◆ **Dataset records**:
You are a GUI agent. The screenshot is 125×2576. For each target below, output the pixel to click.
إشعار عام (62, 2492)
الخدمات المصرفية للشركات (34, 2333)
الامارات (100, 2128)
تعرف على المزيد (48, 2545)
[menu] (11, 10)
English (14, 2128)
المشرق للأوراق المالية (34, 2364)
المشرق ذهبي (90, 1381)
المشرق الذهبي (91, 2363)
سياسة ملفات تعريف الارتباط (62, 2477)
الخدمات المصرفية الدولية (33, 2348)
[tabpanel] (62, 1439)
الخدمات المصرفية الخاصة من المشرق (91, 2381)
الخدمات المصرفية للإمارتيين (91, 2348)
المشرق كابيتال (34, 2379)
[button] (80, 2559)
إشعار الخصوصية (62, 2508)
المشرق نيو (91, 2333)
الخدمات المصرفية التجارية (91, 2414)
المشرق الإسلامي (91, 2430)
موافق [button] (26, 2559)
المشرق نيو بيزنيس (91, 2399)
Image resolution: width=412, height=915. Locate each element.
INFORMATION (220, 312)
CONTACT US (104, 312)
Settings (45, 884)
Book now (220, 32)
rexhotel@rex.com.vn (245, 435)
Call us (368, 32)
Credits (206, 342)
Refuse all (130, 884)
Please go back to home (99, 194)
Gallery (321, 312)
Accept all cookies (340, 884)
--
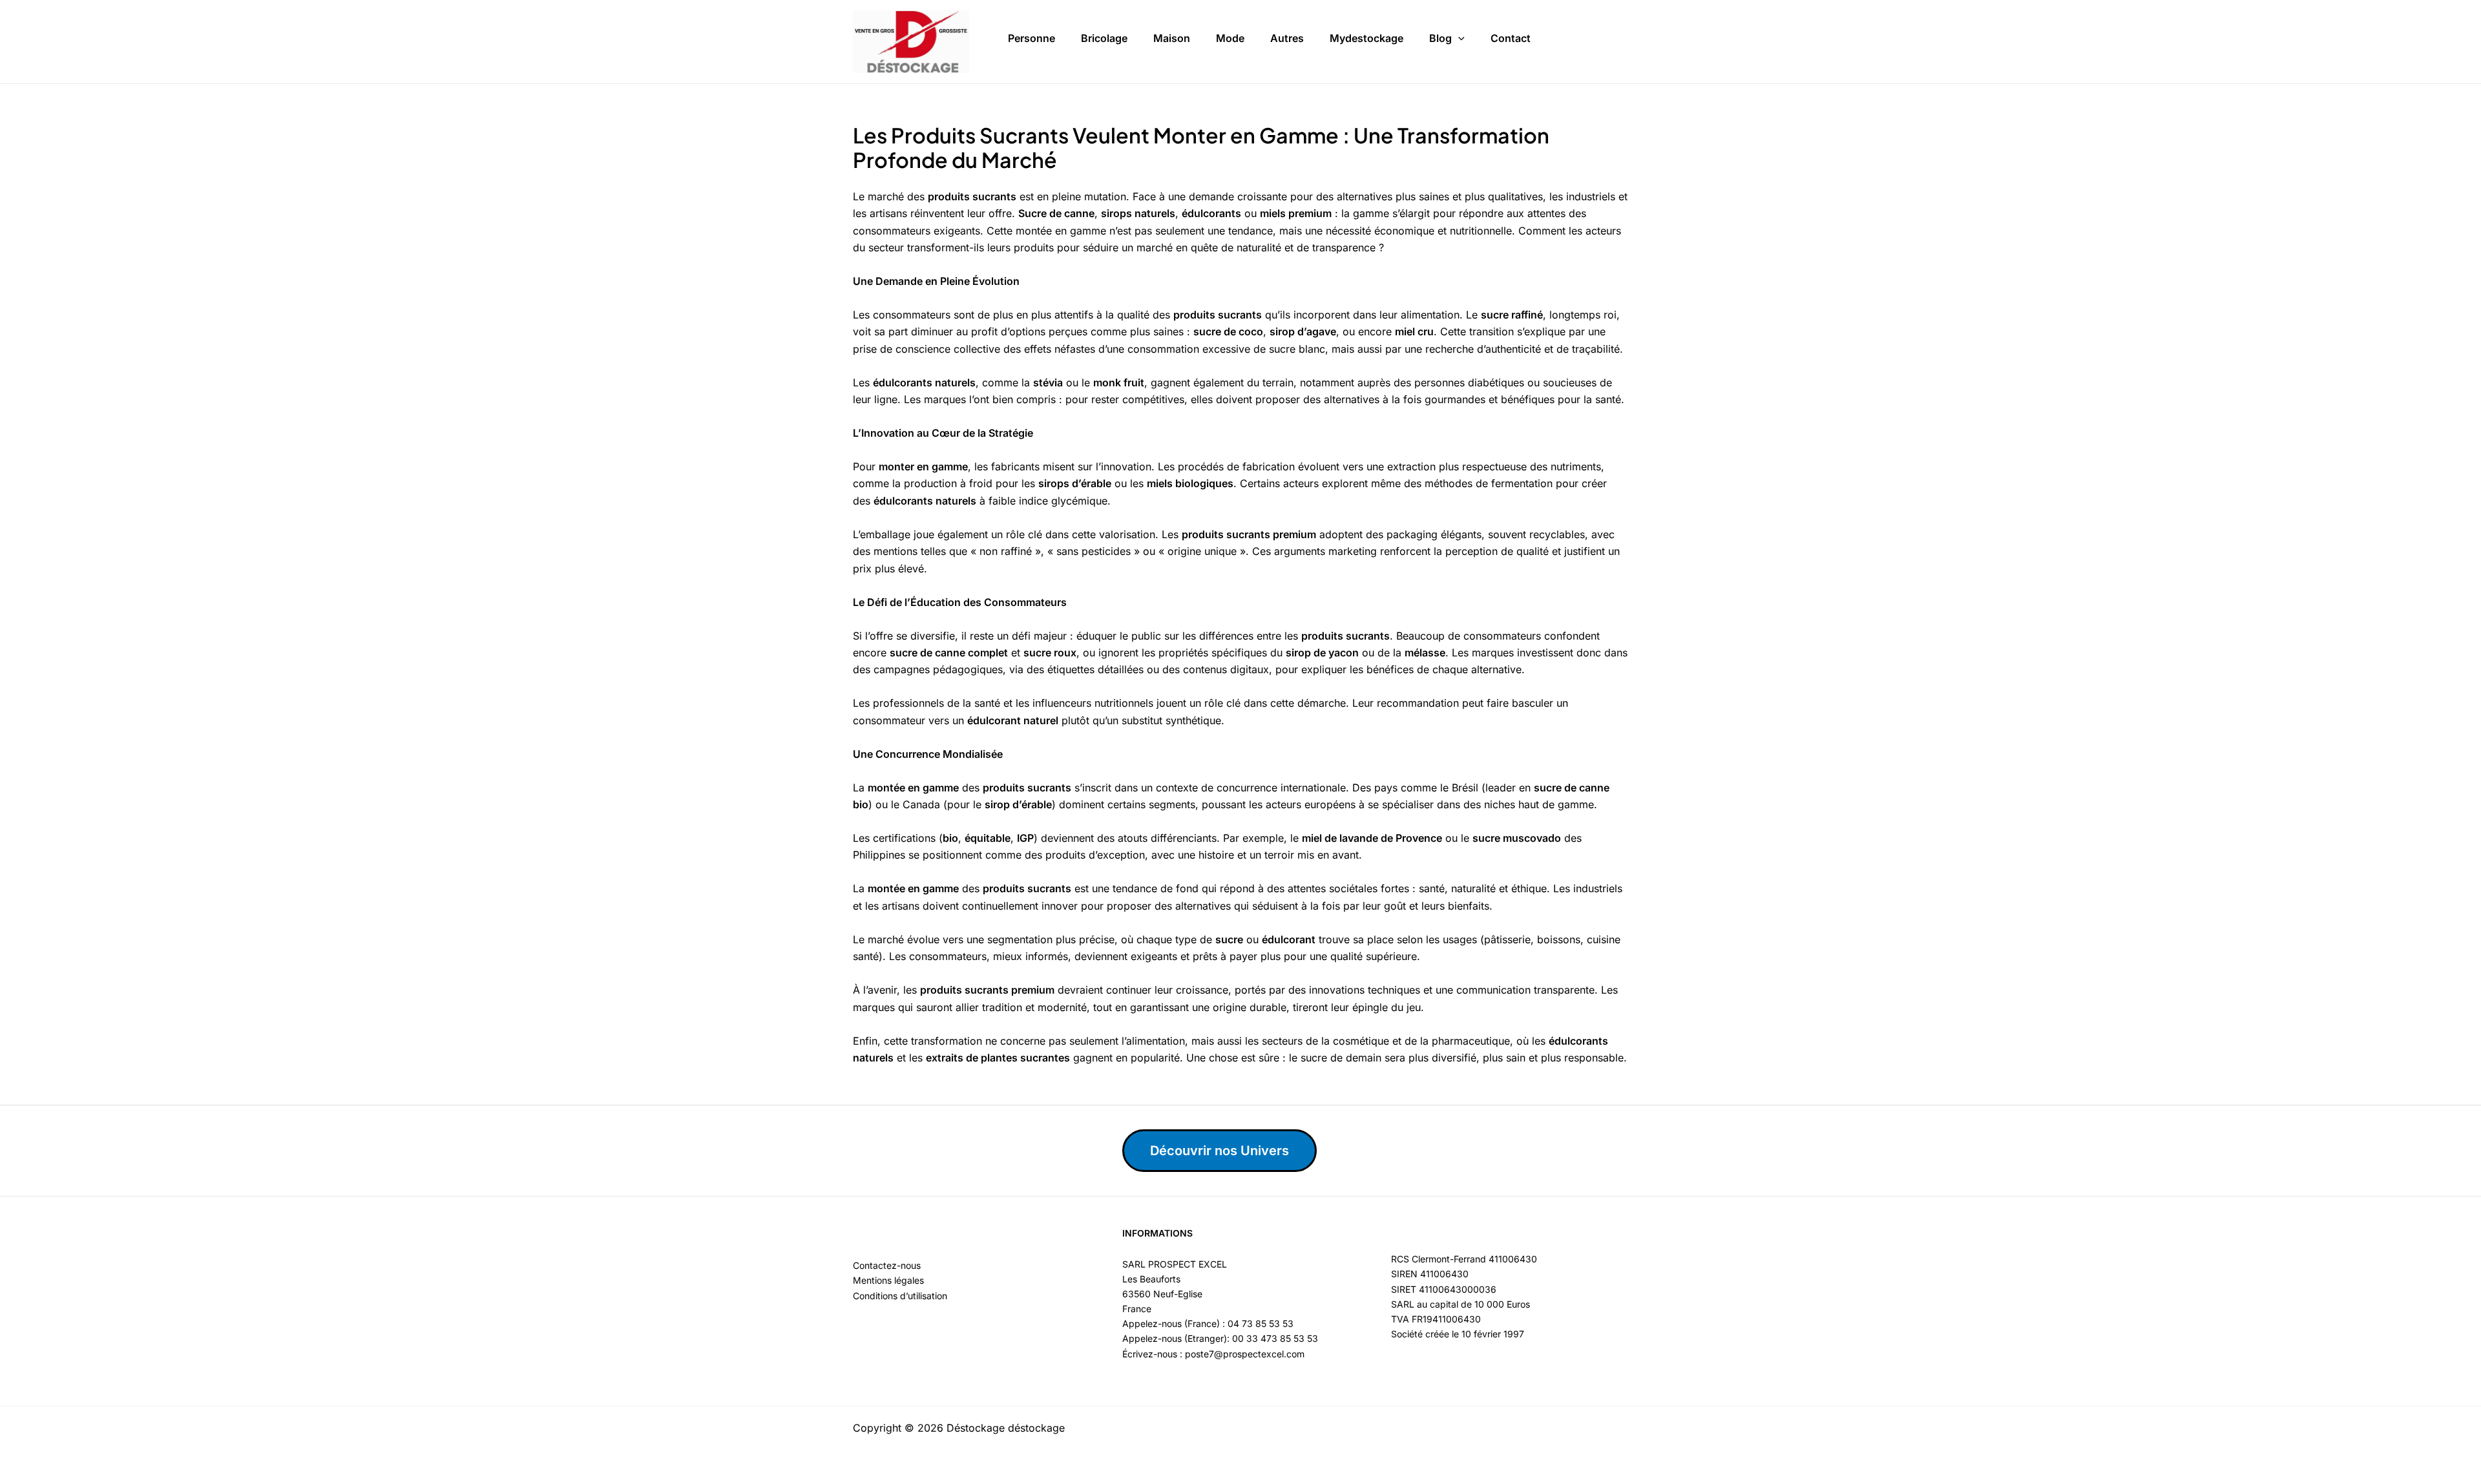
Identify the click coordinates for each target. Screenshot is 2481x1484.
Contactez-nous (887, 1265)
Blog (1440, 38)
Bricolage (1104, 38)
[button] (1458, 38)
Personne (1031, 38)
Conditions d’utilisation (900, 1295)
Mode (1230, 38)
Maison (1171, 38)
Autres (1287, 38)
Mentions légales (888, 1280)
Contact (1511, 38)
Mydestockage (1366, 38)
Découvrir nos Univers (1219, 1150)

◆ **WORK ORDER**: All lines above between those holding "Mentions légales (888, 1280)" and "Découvrir nos Univers (1219, 1150)", inclusive, must be set down unchanged, and no other line may be included.

◆ **REPLY**:
Mentions légales (888, 1280)
Contact (1511, 38)
Mydestockage (1366, 38)
Découvrir nos Univers (1219, 1150)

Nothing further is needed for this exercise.